Work task
Repeat the records. Leave nothing out.

Data for the task
※ ※ ※

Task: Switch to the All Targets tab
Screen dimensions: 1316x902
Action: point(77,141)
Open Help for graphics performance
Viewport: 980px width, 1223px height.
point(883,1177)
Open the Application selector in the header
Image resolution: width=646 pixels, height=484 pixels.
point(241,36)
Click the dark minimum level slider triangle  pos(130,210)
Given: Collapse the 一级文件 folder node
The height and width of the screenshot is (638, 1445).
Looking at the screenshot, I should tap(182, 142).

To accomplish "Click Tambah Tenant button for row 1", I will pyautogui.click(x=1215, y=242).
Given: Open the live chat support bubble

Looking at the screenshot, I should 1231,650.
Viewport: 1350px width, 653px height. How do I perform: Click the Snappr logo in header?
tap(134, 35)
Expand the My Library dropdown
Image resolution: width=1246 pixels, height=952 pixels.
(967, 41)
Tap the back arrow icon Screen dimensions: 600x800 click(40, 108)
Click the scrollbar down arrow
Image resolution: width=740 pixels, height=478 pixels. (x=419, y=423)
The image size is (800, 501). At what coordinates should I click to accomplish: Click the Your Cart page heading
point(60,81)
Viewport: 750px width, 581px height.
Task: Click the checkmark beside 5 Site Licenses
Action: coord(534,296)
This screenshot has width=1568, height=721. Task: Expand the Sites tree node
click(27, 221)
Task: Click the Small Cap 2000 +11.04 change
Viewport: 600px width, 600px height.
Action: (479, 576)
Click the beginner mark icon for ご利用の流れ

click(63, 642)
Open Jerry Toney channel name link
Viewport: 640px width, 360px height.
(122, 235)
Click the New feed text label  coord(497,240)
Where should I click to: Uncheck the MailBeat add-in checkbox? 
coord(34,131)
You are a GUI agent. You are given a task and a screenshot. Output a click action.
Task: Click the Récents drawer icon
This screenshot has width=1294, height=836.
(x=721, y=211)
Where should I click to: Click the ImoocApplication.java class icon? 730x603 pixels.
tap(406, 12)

※ ※ ※

Task solution
Task: Switch to the All Targets tab
Screen dimensions: 1316x902
Action: point(77,141)
Open Help for graphics performance
Viewport: 980px width, 1223px height.
point(883,1177)
Open the Application selector in the header
Image resolution: width=646 pixels, height=484 pixels.
point(241,36)
Click the dark minimum level slider triangle  pos(130,210)
Given: Collapse the 一级文件 folder node
The height and width of the screenshot is (638, 1445).
Looking at the screenshot, I should tap(182, 142).

To accomplish "Click Tambah Tenant button for row 1", I will pyautogui.click(x=1215, y=242).
Given: Open the live chat support bubble

Looking at the screenshot, I should 1231,650.
Viewport: 1350px width, 653px height. How do I perform: Click the Snappr logo in header?
tap(134, 35)
Expand the My Library dropdown
Image resolution: width=1246 pixels, height=952 pixels.
(967, 41)
Tap the back arrow icon Screen dimensions: 600x800 click(40, 108)
Click the scrollbar down arrow
Image resolution: width=740 pixels, height=478 pixels. (x=419, y=423)
The image size is (800, 501). At what coordinates should I click to accomplish: Click the Your Cart page heading
point(60,81)
Viewport: 750px width, 581px height.
Task: Click the checkmark beside 5 Site Licenses
Action: coord(534,296)
This screenshot has width=1568, height=721. Task: Expand the Sites tree node
click(27, 221)
Task: Click the Small Cap 2000 +11.04 change
Viewport: 600px width, 600px height.
Action: (479, 576)
Click the beginner mark icon for ご利用の流れ

click(63, 642)
Open Jerry Toney channel name link
Viewport: 640px width, 360px height.
(122, 235)
Click the New feed text label  coord(497,240)
Where should I click to: Uncheck the MailBeat add-in checkbox? 
coord(34,131)
You are a GUI agent. You are given a task and a screenshot. Output a click action.
Task: Click the Récents drawer icon
This screenshot has width=1294, height=836.
(x=721, y=211)
Where should I click to: Click the ImoocApplication.java class icon? 730x603 pixels.
tap(406, 12)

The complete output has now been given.